Search the records below for the word "menu" and show every line where it occurs.

——————

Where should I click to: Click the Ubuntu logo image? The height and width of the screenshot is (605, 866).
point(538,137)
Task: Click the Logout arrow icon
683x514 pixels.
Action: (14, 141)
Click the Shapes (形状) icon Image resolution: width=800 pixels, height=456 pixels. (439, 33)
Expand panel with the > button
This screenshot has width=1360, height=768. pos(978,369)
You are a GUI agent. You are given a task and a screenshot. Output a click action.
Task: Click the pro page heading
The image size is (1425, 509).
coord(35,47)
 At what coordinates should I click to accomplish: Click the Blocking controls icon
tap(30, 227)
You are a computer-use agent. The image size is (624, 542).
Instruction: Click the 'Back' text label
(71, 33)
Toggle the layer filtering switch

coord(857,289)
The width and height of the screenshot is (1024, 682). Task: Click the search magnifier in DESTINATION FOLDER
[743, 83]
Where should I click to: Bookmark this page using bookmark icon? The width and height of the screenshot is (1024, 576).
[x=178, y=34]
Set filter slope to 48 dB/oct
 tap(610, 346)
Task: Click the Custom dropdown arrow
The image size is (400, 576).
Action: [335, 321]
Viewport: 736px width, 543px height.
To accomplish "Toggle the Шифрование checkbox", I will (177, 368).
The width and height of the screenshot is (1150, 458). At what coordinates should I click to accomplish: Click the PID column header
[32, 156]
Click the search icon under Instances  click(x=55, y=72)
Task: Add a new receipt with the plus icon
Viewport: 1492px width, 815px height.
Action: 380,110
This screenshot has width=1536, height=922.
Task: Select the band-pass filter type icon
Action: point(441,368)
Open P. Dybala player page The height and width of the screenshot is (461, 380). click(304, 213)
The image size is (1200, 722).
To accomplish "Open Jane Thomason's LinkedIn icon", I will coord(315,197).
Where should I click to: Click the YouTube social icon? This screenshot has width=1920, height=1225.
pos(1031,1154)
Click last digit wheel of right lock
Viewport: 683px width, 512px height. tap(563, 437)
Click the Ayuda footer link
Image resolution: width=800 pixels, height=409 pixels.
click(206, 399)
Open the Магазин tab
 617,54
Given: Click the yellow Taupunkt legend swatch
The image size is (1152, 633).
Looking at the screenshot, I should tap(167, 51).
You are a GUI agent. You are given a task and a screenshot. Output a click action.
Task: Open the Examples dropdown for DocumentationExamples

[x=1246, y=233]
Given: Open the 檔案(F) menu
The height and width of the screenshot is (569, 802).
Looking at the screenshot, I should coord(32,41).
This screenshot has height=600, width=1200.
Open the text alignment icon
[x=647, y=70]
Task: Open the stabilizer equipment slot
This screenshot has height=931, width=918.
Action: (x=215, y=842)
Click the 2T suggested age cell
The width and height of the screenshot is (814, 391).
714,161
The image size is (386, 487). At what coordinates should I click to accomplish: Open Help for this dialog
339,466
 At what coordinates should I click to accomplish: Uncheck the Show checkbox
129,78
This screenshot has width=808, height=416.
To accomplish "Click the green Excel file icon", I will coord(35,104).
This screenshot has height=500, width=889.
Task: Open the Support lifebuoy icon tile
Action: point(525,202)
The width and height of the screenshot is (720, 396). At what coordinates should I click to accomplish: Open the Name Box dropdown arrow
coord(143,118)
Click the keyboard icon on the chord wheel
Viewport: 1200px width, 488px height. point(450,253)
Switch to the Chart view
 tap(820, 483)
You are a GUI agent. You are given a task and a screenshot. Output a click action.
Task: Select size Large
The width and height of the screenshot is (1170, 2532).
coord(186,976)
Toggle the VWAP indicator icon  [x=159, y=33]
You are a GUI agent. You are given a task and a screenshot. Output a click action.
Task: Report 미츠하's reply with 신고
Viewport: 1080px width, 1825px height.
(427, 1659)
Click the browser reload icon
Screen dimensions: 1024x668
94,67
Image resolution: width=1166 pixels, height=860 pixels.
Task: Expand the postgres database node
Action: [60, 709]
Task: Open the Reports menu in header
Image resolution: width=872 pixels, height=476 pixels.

——————

→ **Answer to this exercise**
Given: Open the 檔案(F) menu
Task: Open the Reports menu in header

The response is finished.